Nader sighed at the fact that there are actually 5 million serious bird watchers in the US, people getting up at dawn with binoculars and connecting with each other.
“Is there a hobby known as Congress watchdog?” he asked.
For Nader, voting should become a duty for every American just like in Australia, where voter turnout is more than 90 percent, in contrast to the level hovering around 50 percent. He clearly dislikes both Hillary Clinton and Donald Trump.
Nader warned the audience that the military industrial complex never has to have rallies on streets demanding more nuclear submarines or F-35s. Instead they engage in lobby with Congressional staff. The lobbyists, or the K Street, or the National Rifle Association (NRA), are laser-focused on those 535 lawmakers on Capitol Hill, according to Nader.
Nader's arguments made a lot of sense as revealed in the many research reports from think tanks in Washington.
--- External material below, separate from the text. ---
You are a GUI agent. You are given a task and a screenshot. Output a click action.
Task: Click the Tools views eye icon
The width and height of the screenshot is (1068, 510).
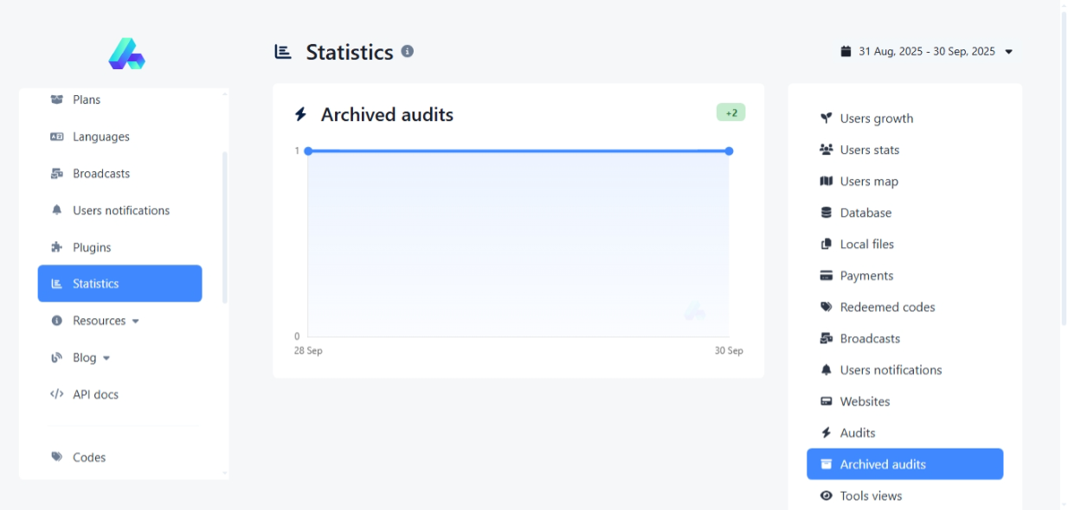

For example, a Sept 30 report titled “America's Awesome Military” by Brookings Senior Fellow Michael O'Hanlon and General David Petraeus continued to argue for more investment to beef up the US military regardless the fact that the US defense spending is almost three times as large as that of its closest competitor China and accounts for about a third of all global military expenditures, with another third coming from US allies and partners, a fact the authors admitted in the report.
Or a report by Anthony Cordesman of Center for Strategic and International Studies on Chinese military spending on Sept 28, in which the China military threat is played up to justify the monstrous military spending in the US.
Nader described the US pivot to Asia, as championed by President Barack Obama, as to stimulate an arms race with China.
In the book, Nader repeatedly cited President Dwight Eisenhower's warning about the military industrial complex, saying it was actually the “military-industrial-congressional complex” in the original draft.
The consumer rights advocate warned against the excess corporate power and control. “In a plutocracy, commercialism dominates far beyond the realm of economics and business; everything is for sale, and money is power,” Nader wrote in the book.
He said the corporations are legally persons under the law, with rights and powers that far exceed those of human beings, citing words by MIT scholar Noam Chomsky that “corporate campaign contributions are a major factor in determining the outcome of elections.”
Nader is deeply upset with the airwaves which he said are public property but are now only used for purely commercial entertainment. “There is no channel for labor, no channel for civic action, no channel for consumers, no channel for patients, no cable channel for students, and yet we are licensing these companies to give them monopolies. What we are getting in return?” he asked the audience.
He warned about the public apathy towards many of the problems perpetuated by corporations. “Our country has more problems than it should tolerate, and more solutions than it uses,” he wrote.
In the book, Nader gave a to-do-list for readers, everything from reverting airtime to the people to use on their public airwaves to debate issues and defending and extending civil liberties against USA Patriot Act to reining in the Wall Street and auditing the US war machine, namely the defense budget.